Working in teams on real problems for real industries completely changes the dynamic of learning, said Blue Valley North High School senior Patrick Hutfless, 17.
"In high school, I didn't see a point," he said. "I didn't see why something had to be done on time."
Now he's designing a phone app that could help alert nurses to medical emergencies.
Motivation for learning
Career and technical education, or CTE, now plays the role of motivator, propelling more students to schooling after high school, said Sarah Topp, a lobbyist for the Missouri Association for Career and Technical Education.
Missouri has embarked on an ambitious education goal of ranking among the top 10 states in the nation in all major performance measures by 2020.
"We're not going to meet that goal without CTE," Topp said.
While industry shares the goal, it is driven by practical needs as businesses seek homegrown talent to meet future workforce needs, said Laura Evans, who directs Cerner's talent-development program.
"We've got to go faster," she said of the school-business partnerships. "We've got to take it to scale."
It's not an easy task, said Washburn, the CTE consortium director.
Teachers and administrators in core subjects have to teach how they apply to the work world, and incorporate team projects and problem solving.
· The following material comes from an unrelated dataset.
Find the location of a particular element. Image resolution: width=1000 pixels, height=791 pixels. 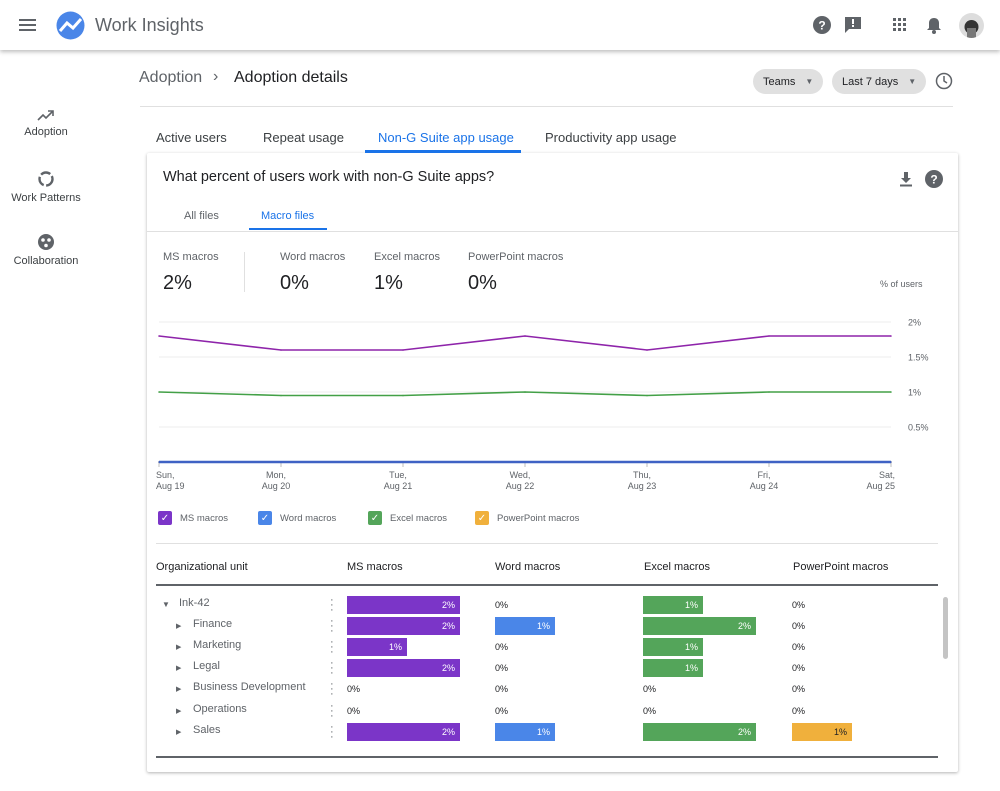

org-unit-name: Legal is located at coordinates (206, 666).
And on "the flip side," Washburn said, career and technical instructors have to make the connections back to what students are learning in science, math and English.
Obstacles remain.
Schools tout career education even as they power through more state tests and embrace increased graduation requirements that squeeze the flexibility students need to leap into work-experience programs.
Broad ties with industry
Although the economy has been limping for several years, the Blue Valley School District leveraged an array of resources to launch its $15 million Center for Advanced Professional Studies.
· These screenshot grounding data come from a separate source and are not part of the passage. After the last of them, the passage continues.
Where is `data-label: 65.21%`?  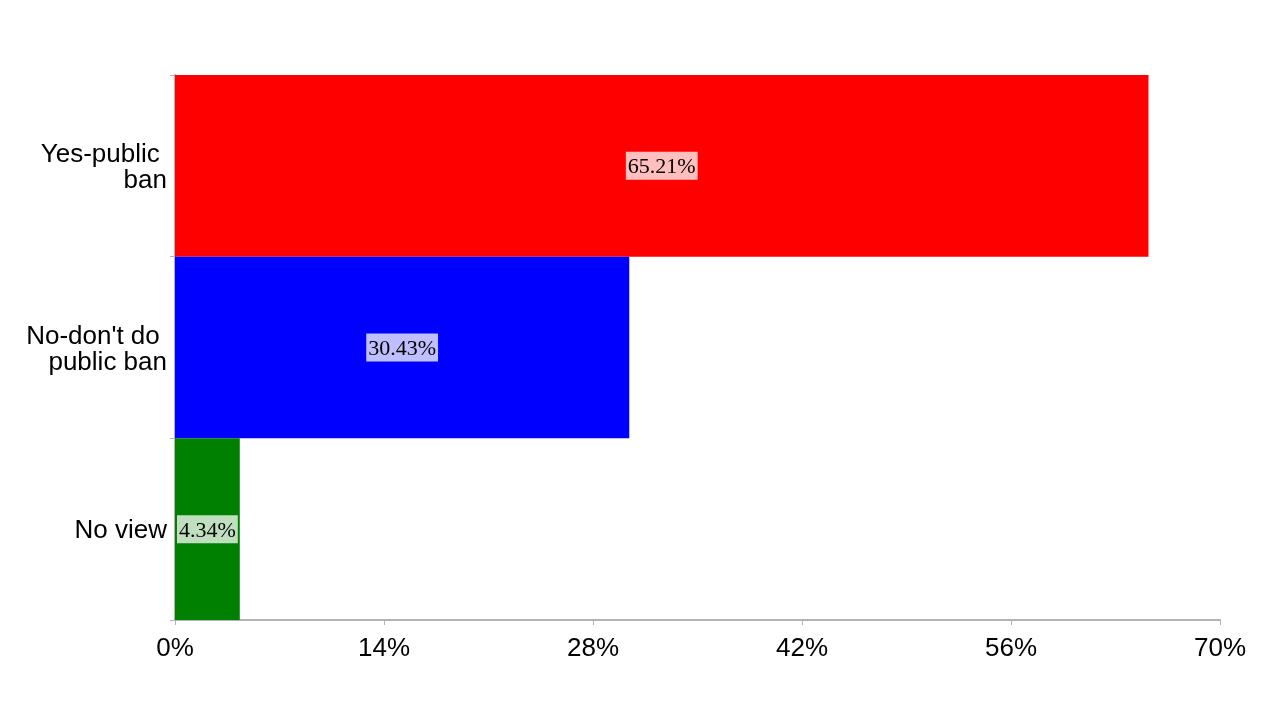 data-label: 65.21% is located at coordinates (662, 166).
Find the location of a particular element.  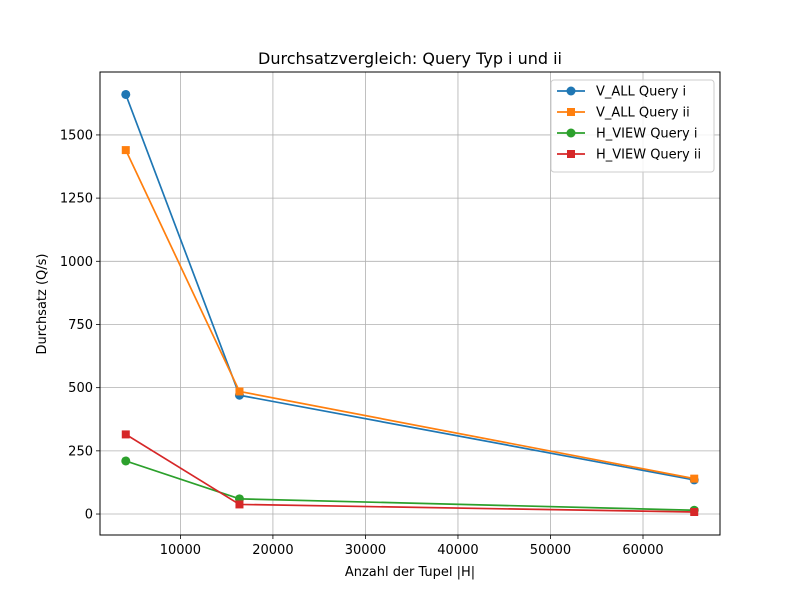

y-axis-label: Durchsatz (Q/s) is located at coordinates (42, 304).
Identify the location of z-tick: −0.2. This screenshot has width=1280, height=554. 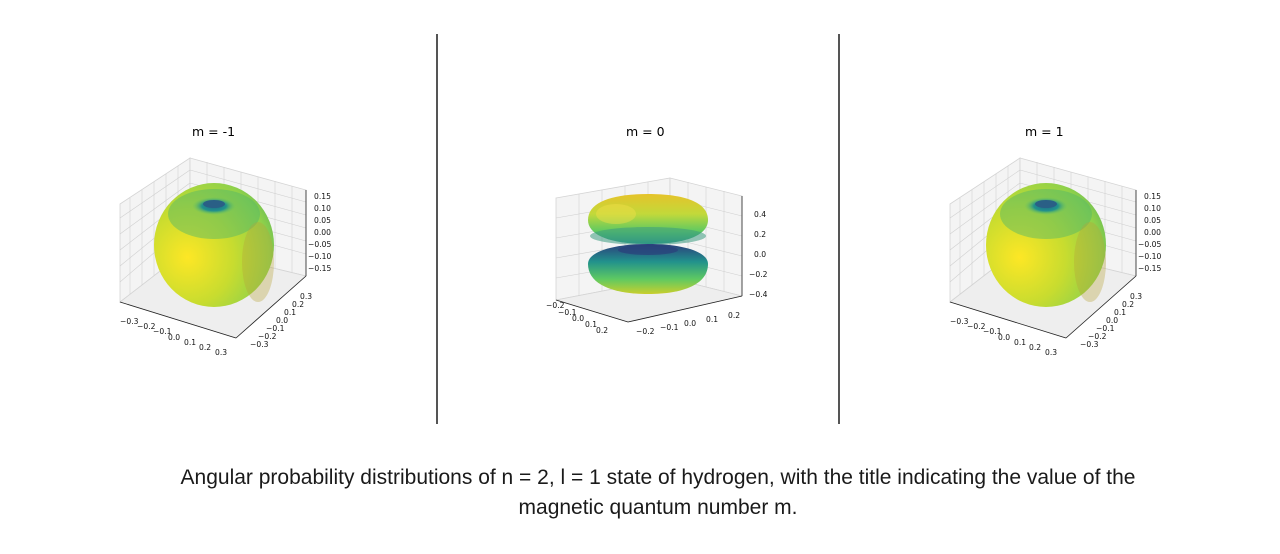
(758, 274).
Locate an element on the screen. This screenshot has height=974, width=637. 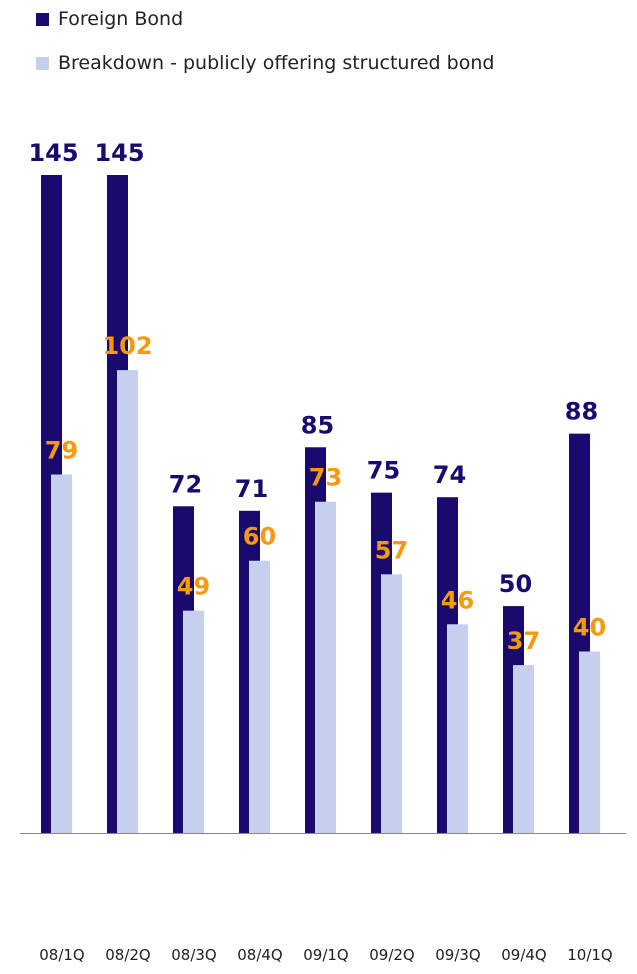
value-label-foreign-bond: 71 is located at coordinates (252, 489).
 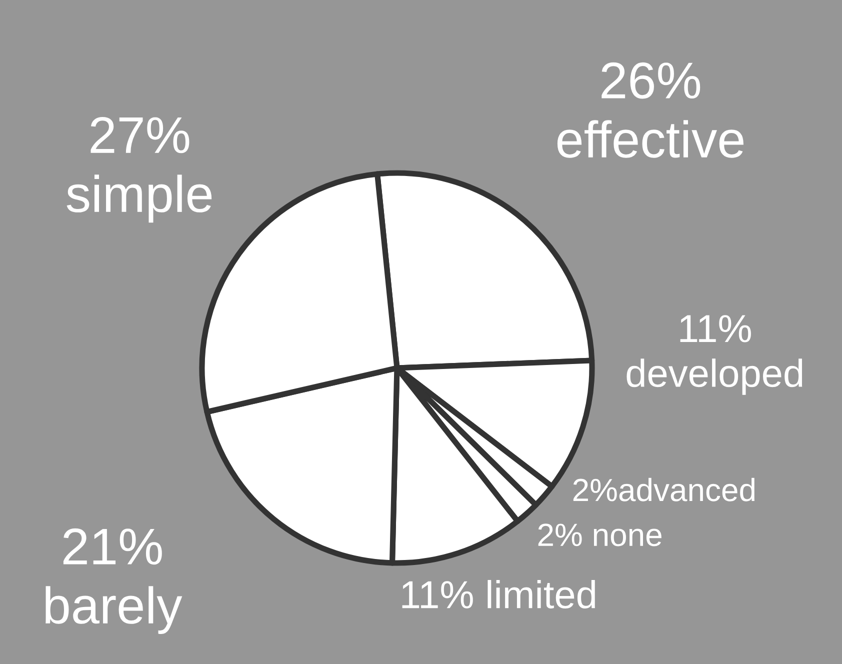 What do you see at coordinates (664, 490) in the screenshot?
I see `slice-label: 2%advanced` at bounding box center [664, 490].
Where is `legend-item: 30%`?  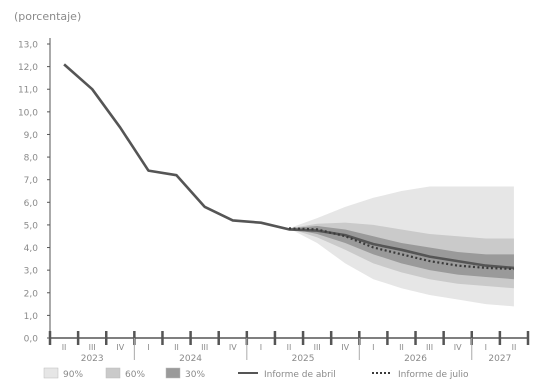 legend-item: 30% is located at coordinates (185, 374).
The district went to industry at the outset, Executive Director Donna Deeds said. The program now has about 240 business partners.
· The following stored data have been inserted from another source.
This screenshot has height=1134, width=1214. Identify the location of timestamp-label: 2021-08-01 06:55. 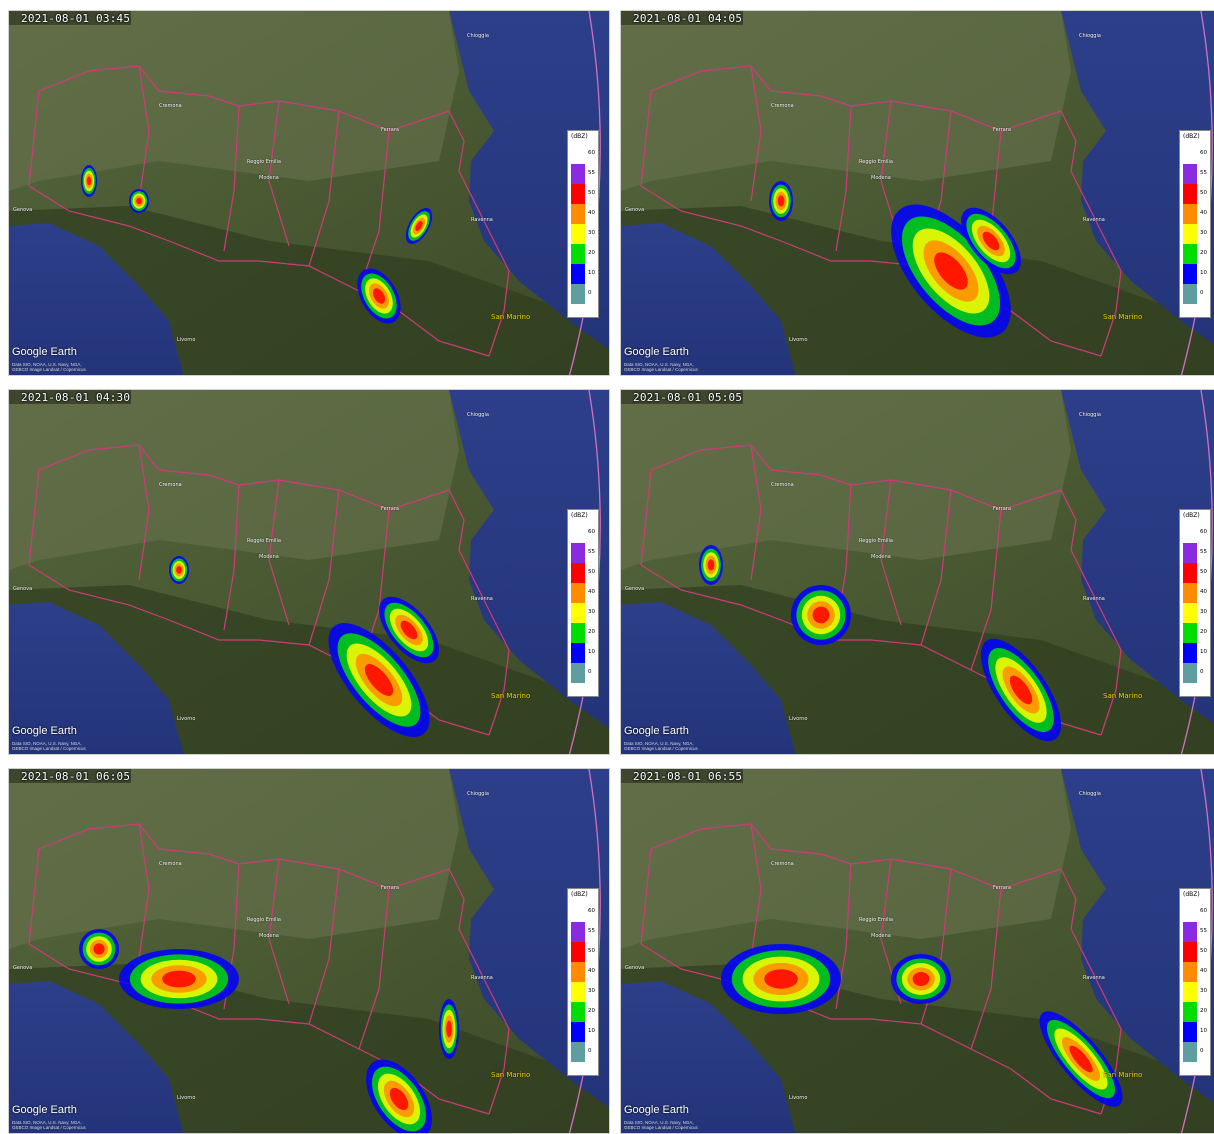
(688, 776).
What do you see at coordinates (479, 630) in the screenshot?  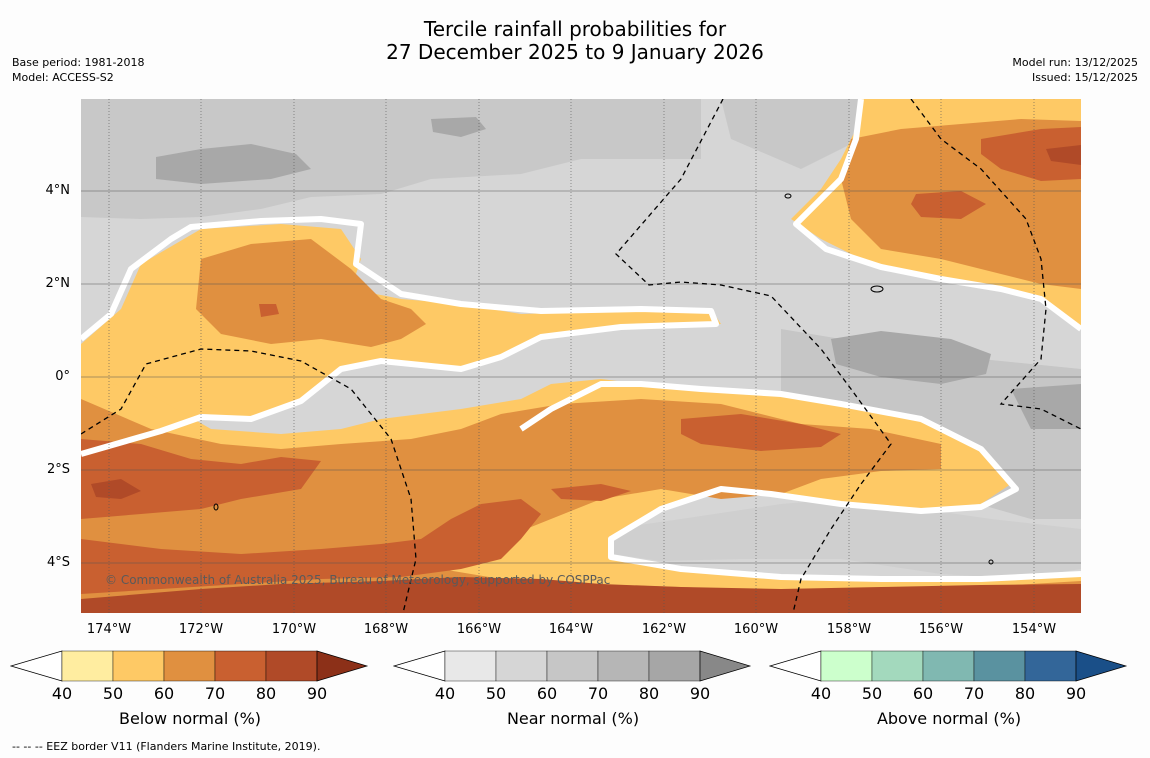 I see `lon-label-166w: 166°W` at bounding box center [479, 630].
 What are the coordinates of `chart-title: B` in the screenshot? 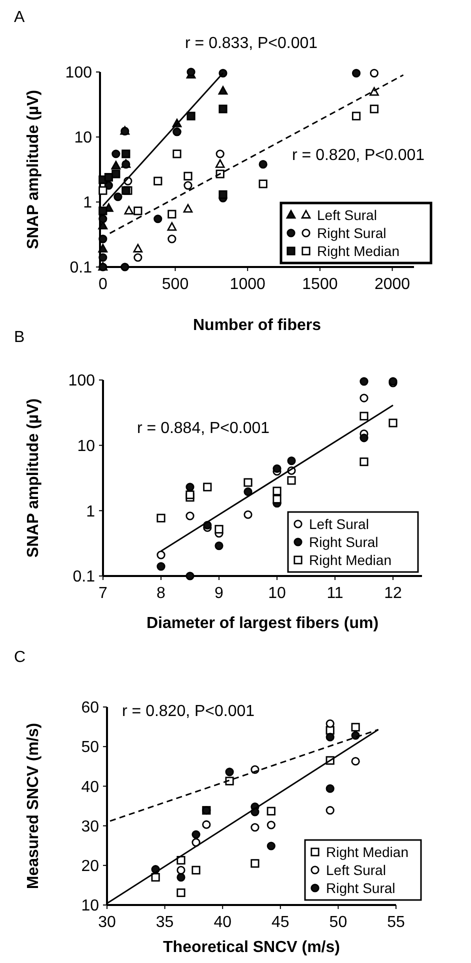 It's located at (20, 338).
"They're the end-users," Deeds said. "They help lead the development design. They help write curriculum. They're teachers here. They're mentors."
The program opened in the building last year and is drawing on state funds that help support growing districts.
But donations of talent and equipment are keys to the success of a program that takes $1.4 million a year to operate, Deeds said.
They don't even call it career and technical education. The idea here is to create the kind of professional environment students will encounter after they graduate from college, she said.
Students sit in board rooms. They wear suits and ties, and business dresses. Teachers are more like project managers, bringing students and industry mentors together.
Three patents are pending among its students. Some students spawned a limited-liability corporation. The school is even raising issues of who owns intellectual property. There are almost no textbooks because the curriculum often changes, even daily.
"It's not for the faint of heart," Deeds said.
As more schools work to modernize their programs, the effects should help both the students and the economies of their home states, said Steve Kearney, the executive director of the Kansas Association for Career and Technical Education. Schools have been "re-branded."
"Students come out with a higher level of understanding what the good-paying jobs are," Kearney said. "Research shows they tend to stay in the state of Kansas. You stop the brain drain."
The logic makes sense to the students who earned Cerner internships.
"You need to find out (before you're in college) what you like," said Taylor White, 18, a Grandview High School graduate headed for the University of Missouri-Kansas City.
You also need to get away from having things handed to you, said Raymore-Peculiar High School graduate John Butler.
The 18-year-old, who is choosing between specializing in hardware or software at Metropolitan Community College-Longview, was looking for a way to explain the resourcefulness and responsibility demanded in work-based education.
T.J. Blogumas of Lee's Summit North High School piped in.
"In school the teacher tells you how and why computer A has to talk to computer B," the 18-year-old said. "Here, you've got to make it happen."